Somewhere buried in my house is a picture of me at the top of the World Trade Center looking out at the New York skyline. It was awe inspiring in August 2001.
A month later, on September 11th, I was asleep in my college apartment in Texas when my mom called me and told me to turn on the TV. What I saw when I got to the TV was soul crushing. The thriving, beautiful city I had just visited was attacked.
Today is a fitting day to wrap up this series, and talk about Generation Z, because it is Patriot Day.
Per President Bush, “Our fellow citizens, our way of life, our very freedom came under attack in a series of deliberate, and deadly, terrorist acts” on this day 18 years ago.
This coordinated attack on our country devastated all of us, but also had the unintended consequence of bringing all of us together.
Firefighters, Police and ordinary people came from across the country to New York and Washington D.C. to support and help the relief effort. People donated blood, raised money and sent supplies.

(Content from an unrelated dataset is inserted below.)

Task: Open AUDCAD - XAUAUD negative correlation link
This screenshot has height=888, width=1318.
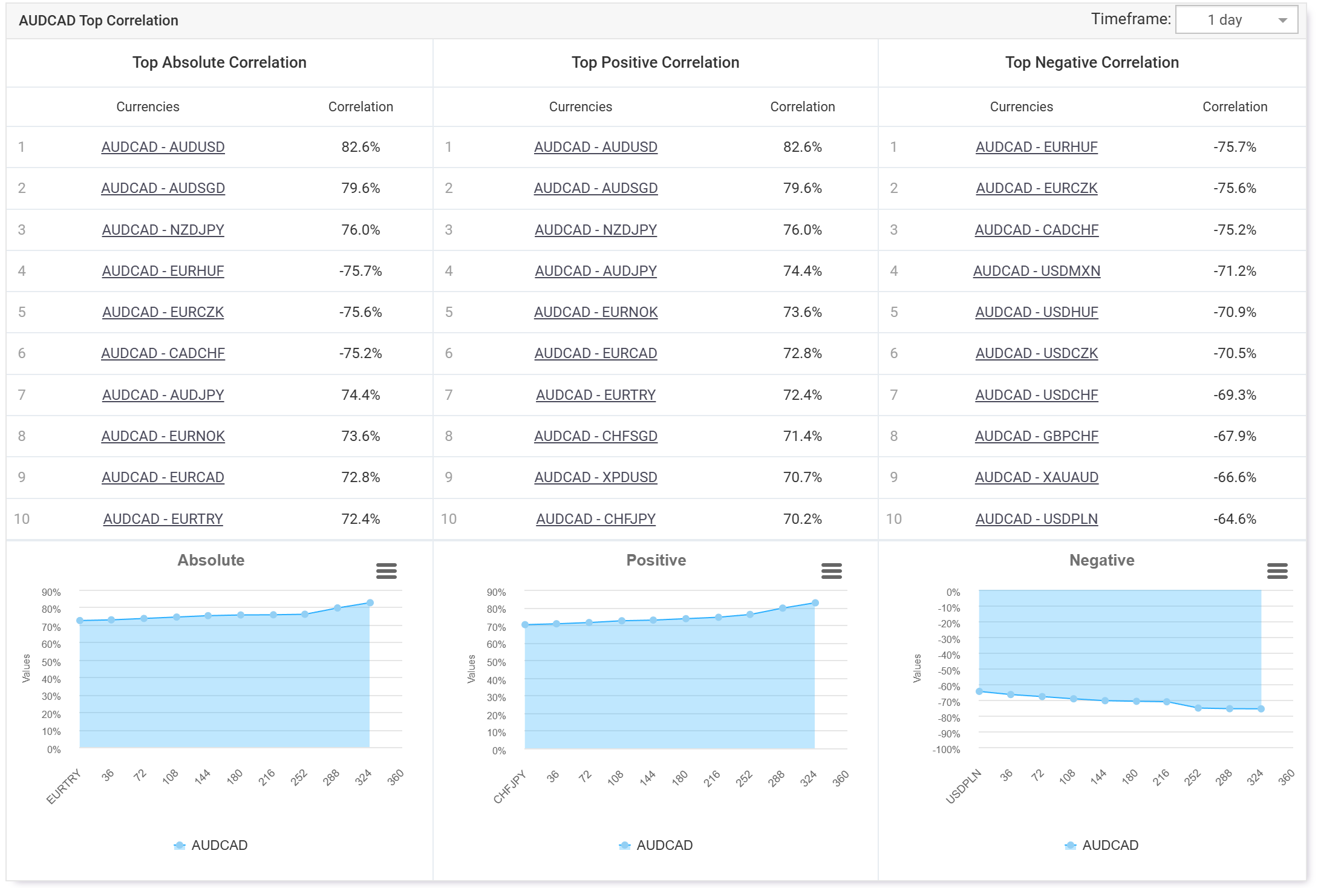Action: click(x=1036, y=477)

And not just this country: memorials and supply drives were held across the globe. Humanity mourned and came together.
The worst of humanity brought out the best of the human spirit.
Children born on that day are now old enough to serve in the wars that have stemmed from it. Just think about that for a moment. Those kids will be joining your facilities soon, not having experienced life before the deadliest terror attack on US soil.
So, I want us to remember that time right after the attacks on 9/11: A time when we, as a country, as a world, temporarily put aside our differences and came together. Old, young, white, black, upper, middle, lower class, man, woman and child came together.
So, yes, there are challenges in the industry communicating across many generational boundaries. Older Boomers very clearly do not understand younger Millennials, and vice versa. Gen X is caught in the middle, and Gen Z will present their own challenges.
We can focus on what makes us different, or we can focus on the common goal, work together and achieve everything we want to in our facilities and careers. Sometimes, all it takes is someone taking the first step.
So, show an interest in an older coworker’s way of doing something. Ask a millennial why they think a more technological way would help your cause. Extend an olive branch, and find a way to work together.
Now, back to Roy and your regularly scheduled programming.